Due to accidental shopping cart clearing, I've acquired an Umarex TPM 1 RAM T4E Law Enforcement .43 training pistol. While I like to shoot Glock 17, the gun that this training pistol was modelled on, I had no idea what to expect from this weird-market-niche product. Here's a store picture:
Upon receiving the package and taking it out of shipping cardboard box, in sight we have nice plastic casing, not really looking like original Glock one:
With opening of two plastic latches (the one that can break off easily, just being part of the case mold, not separate pieces with hinges), we have whole content presented before us:
While handling the gun, we have a very nice iron sights with orange paint accents at disposal - weird colour choice, but it fits the blue-training frame (That's metal! Probably zn-al though, so don't expect it to be durable) of the gun. It compliments the colour theme well, and is much easier on the eyes than contrast red colour near blue one.

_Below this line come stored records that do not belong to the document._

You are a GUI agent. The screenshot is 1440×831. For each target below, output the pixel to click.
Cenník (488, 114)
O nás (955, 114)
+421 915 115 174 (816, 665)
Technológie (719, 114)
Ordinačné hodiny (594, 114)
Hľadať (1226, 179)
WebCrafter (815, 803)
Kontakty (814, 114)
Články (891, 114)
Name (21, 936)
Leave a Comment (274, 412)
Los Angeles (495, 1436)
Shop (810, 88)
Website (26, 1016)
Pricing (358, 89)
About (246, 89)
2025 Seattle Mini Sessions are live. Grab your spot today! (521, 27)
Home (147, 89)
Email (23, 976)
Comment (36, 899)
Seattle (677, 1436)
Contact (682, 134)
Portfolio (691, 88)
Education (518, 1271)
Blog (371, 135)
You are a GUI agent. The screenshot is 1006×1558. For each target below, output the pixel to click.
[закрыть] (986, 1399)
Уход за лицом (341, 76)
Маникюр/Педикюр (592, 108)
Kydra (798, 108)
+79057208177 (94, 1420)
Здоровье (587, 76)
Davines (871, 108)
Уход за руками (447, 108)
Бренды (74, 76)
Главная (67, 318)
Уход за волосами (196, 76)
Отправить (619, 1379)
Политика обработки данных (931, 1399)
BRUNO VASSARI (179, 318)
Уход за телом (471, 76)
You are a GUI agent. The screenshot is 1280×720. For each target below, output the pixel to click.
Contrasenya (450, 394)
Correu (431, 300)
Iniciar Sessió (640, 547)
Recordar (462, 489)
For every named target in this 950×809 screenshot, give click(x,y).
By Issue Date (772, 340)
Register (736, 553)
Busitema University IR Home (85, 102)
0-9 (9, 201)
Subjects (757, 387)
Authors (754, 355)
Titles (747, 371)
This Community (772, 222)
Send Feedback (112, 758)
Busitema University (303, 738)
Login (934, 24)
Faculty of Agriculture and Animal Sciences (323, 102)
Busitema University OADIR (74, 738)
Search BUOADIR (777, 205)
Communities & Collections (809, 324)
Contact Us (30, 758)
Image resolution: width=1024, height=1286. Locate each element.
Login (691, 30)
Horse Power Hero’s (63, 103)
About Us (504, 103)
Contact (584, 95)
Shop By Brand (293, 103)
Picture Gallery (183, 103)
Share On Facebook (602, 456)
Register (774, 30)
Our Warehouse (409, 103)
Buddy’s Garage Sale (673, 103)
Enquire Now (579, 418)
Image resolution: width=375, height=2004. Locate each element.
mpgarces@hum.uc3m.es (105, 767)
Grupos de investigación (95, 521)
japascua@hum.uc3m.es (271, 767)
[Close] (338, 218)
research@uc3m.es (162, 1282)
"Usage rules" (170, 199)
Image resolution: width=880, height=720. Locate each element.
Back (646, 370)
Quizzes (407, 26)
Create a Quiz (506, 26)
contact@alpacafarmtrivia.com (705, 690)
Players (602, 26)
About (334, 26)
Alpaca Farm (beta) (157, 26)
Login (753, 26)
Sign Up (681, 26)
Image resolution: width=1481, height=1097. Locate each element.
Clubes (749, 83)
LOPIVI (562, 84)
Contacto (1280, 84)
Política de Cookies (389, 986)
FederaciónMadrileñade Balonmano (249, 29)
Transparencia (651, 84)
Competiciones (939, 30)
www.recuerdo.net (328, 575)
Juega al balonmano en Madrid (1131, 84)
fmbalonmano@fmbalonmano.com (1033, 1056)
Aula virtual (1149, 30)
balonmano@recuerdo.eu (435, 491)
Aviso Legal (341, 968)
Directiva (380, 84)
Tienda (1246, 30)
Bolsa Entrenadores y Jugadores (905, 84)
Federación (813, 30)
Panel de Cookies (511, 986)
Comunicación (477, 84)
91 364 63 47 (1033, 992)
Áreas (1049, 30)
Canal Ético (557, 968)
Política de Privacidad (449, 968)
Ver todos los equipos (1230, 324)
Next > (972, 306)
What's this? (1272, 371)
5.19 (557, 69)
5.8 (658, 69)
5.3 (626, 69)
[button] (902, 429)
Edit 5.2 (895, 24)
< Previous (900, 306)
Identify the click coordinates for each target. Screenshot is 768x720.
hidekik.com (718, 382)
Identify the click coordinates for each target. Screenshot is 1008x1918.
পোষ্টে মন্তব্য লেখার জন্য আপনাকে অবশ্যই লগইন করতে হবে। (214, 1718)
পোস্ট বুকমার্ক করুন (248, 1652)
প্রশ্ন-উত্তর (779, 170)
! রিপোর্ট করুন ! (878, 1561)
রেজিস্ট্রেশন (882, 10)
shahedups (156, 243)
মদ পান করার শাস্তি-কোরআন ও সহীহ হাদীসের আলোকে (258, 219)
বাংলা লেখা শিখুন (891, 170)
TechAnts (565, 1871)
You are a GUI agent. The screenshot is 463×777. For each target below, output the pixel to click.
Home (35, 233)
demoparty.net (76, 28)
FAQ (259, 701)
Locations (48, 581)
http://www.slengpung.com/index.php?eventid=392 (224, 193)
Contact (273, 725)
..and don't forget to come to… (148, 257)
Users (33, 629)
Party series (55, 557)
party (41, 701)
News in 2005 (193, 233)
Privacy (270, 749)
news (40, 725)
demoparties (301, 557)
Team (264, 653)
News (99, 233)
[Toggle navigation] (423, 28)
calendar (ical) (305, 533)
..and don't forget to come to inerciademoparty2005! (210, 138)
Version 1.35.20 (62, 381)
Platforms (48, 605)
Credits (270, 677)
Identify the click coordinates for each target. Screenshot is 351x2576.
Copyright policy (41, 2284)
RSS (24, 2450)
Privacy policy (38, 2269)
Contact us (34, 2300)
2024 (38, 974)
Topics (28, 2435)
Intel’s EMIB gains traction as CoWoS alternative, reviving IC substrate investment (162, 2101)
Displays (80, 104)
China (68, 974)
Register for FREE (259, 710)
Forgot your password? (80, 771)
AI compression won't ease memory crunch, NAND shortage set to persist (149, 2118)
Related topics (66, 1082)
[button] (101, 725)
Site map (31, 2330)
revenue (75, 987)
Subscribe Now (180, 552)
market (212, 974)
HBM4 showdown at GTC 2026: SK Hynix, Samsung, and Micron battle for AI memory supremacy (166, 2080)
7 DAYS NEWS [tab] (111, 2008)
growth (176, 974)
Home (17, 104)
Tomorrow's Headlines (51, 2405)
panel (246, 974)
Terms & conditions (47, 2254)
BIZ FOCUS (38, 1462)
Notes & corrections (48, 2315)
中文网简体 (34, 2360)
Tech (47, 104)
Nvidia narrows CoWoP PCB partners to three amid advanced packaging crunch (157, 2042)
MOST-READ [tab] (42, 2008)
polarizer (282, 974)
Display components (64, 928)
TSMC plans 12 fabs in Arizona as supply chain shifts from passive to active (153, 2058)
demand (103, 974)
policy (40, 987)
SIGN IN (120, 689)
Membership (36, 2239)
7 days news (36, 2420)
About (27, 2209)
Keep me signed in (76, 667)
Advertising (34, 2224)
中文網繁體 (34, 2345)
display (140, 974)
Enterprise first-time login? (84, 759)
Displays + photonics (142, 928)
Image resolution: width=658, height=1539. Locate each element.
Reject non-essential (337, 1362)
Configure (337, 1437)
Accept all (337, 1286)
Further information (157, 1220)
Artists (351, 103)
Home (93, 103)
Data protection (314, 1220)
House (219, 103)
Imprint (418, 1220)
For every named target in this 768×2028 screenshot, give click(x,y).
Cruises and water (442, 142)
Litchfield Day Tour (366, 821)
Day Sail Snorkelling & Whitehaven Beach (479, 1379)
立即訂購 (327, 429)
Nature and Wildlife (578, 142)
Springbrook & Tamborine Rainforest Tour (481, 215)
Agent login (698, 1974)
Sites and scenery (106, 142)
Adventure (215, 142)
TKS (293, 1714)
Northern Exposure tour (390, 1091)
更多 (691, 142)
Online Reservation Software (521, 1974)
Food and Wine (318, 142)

In front of pistol, under barrel, there's short accessory rail, that will allow you to mount unnecessary ad-dons like lasers and flashlights if you really want to:
On picture above, note the distance slide is moved back - that's the max distance distance it travels, which have its pros and cons:
Pros - less CO2 gas would be wasted after shot for moving that part, as blowback (the movement of slide back and forth, that in real gun would cause ejection of casing when backing, and loading new round when moving forward) here is purely cosmetic, and not required by the way gun operates.
Cons - Blowback would be really low, almost nonexistent. Also, it's not very realistic if we consider it a "training" model, which might cause people to expect slide on real thing to also travel such small distance, potentially risking hurting fingers if they wander not where they should be. That's enough about complains about that, there's more on the way anyway. Picture below shows what we see when slide is locked in back position - this isn't a "bullet chamber", nor part of barrel:
This is top part of magazine, and that means whole shooting mechanism is done by magazine itself - gas valve, release button, seals, everything is contained in magazine itself - that means magazines will be very expensive, and technically you can shoot the bullet without the gun, just releasing gas manually without gun itself (not recommended). Here's magazine itself:
That concludes visual tour around the item. This article will be updated when I have time and peace to shoot myself with it some target board at 10m to tell more about its accuracy, but I don't expect lot from smooth barrel and CO2 as propellant.